* Text for analysis *
Wednesday, November 1, 2023

"A jumbo jet is complicated, but mayonnaise is complex..."

As I've mentioned a few times in the last several posts, I've been doing a lot of reading about chaos theory and complexity theory lately.  These two topics are highly interrelated and absolutely fascinating.  I've never fully appreciated the subtle differences between complex systems and merely complicated ones.  Let me explain.  Just take a look at the Merriam-Webster Dictionary definitions of complex versus complicated below:

Complex - a group of obviously related units of which the degree and nature of the relationship is imperfectly known; hard to separate, analyze, or solve

Complicated - consisting of parts intricately combined; difficult to analyze, understand, or explain

They sound fairly similar, right?  Both terms are often used interchangeably, at least in an everyday kind of context.  However, when it comes to complexity theory, the two terms are quite distinct.  Mary Uhl-Bien and Michael Arena have written extensively on the kind of leadership required in complex systems, and in one of their articles ("Complexity leadership: Enabling people and organizations for adaptability"), they provided what I think is the best characterization of the differences between complex systems and merely complicated ones.  They wrote, "… a jumbo jet is complicated but mayonnaise is complex. When you add parts to a jumbo jet they make a bigger entity but the original components do not change–a wheel is still a wheel, a window is a window, and steel always remains steel. When you mix the ingredients in mayonnaise (eggs, oil, lemon juice), however, the ingredients are fundamentally changed, and you can never get the original elements back. In complexity terms, the system is not decomposable back to its original parts…"

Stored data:
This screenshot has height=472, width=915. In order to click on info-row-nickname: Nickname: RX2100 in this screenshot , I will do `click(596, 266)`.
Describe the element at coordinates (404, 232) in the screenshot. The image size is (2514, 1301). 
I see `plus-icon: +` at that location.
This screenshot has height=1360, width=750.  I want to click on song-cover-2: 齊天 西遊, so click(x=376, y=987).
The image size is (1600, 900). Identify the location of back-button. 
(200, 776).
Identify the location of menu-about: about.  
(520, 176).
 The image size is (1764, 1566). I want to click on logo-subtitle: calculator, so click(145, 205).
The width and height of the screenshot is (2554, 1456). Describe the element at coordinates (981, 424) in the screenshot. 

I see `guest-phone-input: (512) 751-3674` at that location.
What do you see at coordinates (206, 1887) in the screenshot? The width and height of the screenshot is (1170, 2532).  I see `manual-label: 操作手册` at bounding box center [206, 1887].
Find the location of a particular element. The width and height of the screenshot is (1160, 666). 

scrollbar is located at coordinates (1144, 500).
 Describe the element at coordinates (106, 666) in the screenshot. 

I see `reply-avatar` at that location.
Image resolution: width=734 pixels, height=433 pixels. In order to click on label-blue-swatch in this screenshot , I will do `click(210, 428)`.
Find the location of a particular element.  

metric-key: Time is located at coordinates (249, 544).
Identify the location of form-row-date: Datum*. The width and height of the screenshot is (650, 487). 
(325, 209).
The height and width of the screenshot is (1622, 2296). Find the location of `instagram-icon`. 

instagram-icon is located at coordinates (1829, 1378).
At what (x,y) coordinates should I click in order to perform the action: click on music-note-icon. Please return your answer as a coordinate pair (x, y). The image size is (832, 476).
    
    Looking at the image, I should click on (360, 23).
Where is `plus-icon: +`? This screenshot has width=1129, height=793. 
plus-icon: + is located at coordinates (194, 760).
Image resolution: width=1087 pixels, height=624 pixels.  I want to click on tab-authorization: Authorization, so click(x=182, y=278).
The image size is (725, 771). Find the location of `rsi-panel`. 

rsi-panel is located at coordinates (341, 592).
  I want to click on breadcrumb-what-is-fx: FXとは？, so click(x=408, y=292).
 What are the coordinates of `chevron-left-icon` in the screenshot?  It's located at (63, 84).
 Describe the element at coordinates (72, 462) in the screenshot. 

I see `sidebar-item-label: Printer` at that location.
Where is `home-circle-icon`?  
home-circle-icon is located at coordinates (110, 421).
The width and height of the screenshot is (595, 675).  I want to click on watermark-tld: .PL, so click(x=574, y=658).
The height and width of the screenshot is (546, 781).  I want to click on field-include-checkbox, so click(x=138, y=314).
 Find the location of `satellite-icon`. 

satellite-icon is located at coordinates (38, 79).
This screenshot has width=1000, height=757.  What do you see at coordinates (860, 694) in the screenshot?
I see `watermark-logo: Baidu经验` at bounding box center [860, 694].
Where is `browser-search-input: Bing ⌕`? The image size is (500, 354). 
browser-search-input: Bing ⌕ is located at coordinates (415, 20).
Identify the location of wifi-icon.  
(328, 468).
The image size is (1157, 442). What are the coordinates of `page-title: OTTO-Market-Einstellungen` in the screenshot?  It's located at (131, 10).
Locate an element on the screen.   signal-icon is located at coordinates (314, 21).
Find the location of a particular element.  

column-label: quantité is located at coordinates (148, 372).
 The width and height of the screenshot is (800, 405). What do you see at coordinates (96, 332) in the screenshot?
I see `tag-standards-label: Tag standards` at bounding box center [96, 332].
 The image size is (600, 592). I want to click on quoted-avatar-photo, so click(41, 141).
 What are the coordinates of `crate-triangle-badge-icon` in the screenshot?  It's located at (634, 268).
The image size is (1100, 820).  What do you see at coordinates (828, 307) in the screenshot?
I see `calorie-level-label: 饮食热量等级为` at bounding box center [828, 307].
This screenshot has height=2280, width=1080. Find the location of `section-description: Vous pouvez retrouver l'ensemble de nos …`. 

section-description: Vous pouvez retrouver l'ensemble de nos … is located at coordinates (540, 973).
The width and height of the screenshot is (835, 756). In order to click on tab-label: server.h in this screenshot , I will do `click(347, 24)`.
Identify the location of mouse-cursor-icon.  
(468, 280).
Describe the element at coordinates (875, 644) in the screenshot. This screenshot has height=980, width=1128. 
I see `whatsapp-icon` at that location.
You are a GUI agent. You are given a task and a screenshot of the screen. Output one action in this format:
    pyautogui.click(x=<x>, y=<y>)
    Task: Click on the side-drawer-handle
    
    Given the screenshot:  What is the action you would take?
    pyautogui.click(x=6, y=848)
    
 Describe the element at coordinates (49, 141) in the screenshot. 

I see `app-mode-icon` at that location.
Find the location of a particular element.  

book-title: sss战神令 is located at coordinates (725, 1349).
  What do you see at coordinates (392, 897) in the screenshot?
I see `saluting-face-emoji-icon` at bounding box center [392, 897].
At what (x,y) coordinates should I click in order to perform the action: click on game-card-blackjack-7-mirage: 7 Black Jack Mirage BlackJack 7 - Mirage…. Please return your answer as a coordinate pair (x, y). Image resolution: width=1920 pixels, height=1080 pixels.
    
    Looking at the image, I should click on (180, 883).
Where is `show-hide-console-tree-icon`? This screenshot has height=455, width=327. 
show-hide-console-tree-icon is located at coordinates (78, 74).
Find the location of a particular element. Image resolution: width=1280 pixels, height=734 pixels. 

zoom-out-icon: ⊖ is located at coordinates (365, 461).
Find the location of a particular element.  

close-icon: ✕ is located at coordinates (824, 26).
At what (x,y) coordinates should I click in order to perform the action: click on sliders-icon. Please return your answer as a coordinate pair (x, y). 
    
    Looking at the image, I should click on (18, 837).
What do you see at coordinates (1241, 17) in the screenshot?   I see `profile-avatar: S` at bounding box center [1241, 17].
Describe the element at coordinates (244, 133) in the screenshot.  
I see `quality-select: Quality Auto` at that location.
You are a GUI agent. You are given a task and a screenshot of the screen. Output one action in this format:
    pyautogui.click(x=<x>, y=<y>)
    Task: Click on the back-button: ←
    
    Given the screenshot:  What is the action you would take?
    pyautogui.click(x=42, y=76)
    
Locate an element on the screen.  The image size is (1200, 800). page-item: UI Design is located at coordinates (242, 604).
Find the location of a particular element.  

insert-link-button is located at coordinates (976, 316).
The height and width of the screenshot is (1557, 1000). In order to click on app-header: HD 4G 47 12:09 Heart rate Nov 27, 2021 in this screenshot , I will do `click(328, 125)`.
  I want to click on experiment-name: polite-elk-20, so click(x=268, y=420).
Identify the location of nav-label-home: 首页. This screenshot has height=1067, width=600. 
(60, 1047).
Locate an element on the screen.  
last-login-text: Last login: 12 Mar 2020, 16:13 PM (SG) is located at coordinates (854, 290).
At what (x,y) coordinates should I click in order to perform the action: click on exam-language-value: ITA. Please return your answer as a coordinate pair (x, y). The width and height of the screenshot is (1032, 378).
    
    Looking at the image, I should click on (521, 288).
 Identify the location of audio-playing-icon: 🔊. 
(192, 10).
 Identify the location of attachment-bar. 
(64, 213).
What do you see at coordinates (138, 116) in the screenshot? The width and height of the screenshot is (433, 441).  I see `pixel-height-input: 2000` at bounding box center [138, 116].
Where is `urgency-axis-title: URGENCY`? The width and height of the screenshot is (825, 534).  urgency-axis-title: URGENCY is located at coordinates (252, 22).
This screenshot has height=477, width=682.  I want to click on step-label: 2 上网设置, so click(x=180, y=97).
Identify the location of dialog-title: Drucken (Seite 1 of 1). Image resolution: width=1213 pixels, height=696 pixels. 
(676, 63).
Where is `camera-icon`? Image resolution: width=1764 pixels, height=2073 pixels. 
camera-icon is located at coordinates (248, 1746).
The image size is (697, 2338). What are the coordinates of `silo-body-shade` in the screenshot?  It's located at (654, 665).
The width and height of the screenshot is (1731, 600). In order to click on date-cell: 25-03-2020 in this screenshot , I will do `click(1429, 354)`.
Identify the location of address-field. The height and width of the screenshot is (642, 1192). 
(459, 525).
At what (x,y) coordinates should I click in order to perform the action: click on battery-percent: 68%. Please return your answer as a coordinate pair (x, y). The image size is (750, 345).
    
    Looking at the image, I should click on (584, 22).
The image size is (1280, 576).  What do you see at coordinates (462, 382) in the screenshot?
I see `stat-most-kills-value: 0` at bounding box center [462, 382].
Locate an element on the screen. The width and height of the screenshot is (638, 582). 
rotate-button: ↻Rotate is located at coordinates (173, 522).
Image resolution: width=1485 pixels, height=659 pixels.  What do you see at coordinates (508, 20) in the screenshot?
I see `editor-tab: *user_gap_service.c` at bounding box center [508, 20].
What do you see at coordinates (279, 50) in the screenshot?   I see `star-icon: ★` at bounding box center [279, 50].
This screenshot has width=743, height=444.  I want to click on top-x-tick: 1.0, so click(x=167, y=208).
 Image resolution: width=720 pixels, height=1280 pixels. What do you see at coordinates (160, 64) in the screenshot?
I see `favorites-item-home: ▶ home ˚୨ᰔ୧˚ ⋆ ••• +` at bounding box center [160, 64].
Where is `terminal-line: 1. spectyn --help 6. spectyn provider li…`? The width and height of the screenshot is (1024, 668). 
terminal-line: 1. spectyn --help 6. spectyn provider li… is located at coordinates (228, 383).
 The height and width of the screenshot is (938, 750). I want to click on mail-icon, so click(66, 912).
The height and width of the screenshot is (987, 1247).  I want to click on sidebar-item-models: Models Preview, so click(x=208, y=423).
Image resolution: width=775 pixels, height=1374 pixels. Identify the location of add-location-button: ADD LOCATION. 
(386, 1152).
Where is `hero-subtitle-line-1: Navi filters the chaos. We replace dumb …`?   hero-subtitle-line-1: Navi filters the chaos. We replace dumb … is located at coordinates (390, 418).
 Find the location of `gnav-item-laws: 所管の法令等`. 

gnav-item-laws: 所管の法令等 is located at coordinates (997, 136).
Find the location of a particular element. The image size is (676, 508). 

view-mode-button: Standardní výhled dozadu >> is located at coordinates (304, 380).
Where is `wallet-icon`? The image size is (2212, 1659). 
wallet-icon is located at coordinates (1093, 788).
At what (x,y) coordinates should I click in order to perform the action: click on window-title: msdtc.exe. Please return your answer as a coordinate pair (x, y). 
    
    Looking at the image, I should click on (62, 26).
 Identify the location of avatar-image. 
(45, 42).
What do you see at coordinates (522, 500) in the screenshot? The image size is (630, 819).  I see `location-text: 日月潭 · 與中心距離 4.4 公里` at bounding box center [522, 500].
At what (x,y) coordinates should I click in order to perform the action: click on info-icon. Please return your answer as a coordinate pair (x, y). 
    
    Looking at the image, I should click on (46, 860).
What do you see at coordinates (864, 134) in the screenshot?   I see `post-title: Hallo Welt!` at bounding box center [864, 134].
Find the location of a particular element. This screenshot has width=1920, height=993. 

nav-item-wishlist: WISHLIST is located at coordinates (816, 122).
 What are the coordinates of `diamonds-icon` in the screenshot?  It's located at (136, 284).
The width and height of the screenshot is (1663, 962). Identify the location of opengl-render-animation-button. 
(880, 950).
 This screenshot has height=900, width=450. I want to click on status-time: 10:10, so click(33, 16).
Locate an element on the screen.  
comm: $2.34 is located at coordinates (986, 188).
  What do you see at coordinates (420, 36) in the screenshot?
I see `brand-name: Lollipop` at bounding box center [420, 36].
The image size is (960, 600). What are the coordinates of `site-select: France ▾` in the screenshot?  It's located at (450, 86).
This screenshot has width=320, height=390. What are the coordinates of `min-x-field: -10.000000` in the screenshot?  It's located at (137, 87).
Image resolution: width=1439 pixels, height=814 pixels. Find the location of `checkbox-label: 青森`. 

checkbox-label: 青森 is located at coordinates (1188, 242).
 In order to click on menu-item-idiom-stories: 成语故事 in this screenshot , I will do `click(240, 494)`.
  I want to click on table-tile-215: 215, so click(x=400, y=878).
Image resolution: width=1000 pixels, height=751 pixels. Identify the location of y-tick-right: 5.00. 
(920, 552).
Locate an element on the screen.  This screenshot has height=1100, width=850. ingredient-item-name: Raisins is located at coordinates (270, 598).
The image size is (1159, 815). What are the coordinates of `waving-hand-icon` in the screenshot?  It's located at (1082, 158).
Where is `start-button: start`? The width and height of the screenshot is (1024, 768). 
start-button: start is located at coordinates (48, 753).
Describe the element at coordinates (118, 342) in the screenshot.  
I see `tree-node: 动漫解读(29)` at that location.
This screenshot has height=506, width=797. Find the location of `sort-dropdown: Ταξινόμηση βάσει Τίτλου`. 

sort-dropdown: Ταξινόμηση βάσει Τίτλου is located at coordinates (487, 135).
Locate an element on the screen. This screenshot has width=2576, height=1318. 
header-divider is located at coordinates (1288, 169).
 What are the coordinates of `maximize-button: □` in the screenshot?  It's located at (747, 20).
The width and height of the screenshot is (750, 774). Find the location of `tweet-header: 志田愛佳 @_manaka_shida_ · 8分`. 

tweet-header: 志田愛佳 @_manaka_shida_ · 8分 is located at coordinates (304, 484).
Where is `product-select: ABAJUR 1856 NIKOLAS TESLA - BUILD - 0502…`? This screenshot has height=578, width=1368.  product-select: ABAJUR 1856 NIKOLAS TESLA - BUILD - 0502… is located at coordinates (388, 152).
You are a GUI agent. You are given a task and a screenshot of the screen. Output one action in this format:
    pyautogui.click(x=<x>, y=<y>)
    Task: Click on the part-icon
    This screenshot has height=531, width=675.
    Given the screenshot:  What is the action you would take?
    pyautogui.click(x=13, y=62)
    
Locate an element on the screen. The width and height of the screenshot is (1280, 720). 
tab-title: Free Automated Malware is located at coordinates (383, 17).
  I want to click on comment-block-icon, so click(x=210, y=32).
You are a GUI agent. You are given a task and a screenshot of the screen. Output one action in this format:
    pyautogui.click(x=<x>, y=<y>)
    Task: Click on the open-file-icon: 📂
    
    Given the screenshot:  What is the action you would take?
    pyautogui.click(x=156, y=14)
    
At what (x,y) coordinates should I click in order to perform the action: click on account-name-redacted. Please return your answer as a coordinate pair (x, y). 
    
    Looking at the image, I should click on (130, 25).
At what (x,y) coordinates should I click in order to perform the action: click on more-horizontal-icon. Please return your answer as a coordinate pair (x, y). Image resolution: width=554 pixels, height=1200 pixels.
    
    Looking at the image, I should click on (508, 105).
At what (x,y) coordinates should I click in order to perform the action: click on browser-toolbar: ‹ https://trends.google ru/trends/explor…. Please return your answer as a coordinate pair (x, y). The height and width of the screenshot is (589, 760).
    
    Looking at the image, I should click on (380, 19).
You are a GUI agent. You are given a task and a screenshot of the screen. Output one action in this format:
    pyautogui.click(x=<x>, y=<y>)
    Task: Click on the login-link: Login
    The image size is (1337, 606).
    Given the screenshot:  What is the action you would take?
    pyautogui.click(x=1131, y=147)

* Assigned task *
Could you continue the blog post on complex versus complicated systems, picking up right after its last sentence?

* Answer to the problem *
As Alex Di Miceli explains in a blog post on Medium ("Complex or complicated?"), complex systems are emergent, meaning that the whole is always greater than the sum of its parts.  Like the mayonnaise, you can't break complex systems down into their individual components easily and figure out how they work together.  Complicated systems are not emergent, so you can break these systems down into their individual components rather easily and see how they fit and interact together.  He writes further:

"A car engine is complicated, traffic is complex."

"Building a skyscraper is complicated. The functioning of cities is complex."

"Coding software is complicated. Launching a software startup is complex."

To the same extent, nerve cells are complicated, but the brain is complex.  Ian Stewart, who co-wrote a book called The Collapse of Chaos: Discovering Simplicity in a Complex World with Jack Cohen, once said, "If our brains were simple enough for us to understand them, we'd be so simple that we couldn't."